--- Information given ---

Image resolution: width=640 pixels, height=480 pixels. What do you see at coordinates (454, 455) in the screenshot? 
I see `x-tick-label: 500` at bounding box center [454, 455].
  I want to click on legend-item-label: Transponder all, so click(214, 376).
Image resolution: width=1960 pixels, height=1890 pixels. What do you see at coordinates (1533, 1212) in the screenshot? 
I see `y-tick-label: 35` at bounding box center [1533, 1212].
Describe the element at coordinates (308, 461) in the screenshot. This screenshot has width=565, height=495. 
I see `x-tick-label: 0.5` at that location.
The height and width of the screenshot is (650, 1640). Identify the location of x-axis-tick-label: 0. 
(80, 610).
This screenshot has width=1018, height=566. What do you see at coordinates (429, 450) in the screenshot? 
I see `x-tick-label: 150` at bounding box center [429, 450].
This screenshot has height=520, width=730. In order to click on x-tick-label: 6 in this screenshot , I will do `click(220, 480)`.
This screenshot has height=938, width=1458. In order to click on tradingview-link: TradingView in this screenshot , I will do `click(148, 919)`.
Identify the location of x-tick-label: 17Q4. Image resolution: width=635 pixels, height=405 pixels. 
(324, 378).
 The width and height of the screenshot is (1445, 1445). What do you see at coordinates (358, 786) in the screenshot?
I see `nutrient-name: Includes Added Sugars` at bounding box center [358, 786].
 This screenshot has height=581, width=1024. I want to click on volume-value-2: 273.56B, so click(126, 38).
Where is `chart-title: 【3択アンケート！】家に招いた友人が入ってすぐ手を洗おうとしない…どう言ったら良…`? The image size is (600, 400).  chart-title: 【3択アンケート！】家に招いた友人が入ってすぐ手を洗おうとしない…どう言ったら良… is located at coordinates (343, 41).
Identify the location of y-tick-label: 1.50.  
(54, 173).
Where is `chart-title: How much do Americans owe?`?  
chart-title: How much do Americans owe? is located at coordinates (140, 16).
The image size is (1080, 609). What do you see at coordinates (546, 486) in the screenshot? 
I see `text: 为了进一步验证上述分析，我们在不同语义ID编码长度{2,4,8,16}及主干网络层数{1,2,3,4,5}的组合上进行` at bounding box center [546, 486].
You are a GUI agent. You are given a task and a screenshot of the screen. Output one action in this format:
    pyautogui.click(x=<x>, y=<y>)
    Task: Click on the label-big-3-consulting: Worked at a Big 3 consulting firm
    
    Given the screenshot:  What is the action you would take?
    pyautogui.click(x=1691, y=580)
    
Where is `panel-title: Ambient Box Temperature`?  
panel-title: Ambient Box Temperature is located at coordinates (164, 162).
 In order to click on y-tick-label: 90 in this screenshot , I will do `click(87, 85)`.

---

Please update the rows from the line with "You are a GUI" up to and including the last line of the rows, swapping "consulting firm" for "advisory firm" and leaving everything else unchanged. Return only those lines.

You are a GUI agent. You are given a task and a screenshot of the screen. Output one action in this format:
    pyautogui.click(x=<x>, y=<y>)
    Task: Click on the label-big-3-consulting: Worked at a Big 3 advisory firm
    
    Given the screenshot:  What is the action you would take?
    pyautogui.click(x=1691, y=580)
    
Where is `panel-title: Ambient Box Temperature`?  
panel-title: Ambient Box Temperature is located at coordinates (164, 162).
 In order to click on y-tick-label: 90 in this screenshot , I will do `click(87, 85)`.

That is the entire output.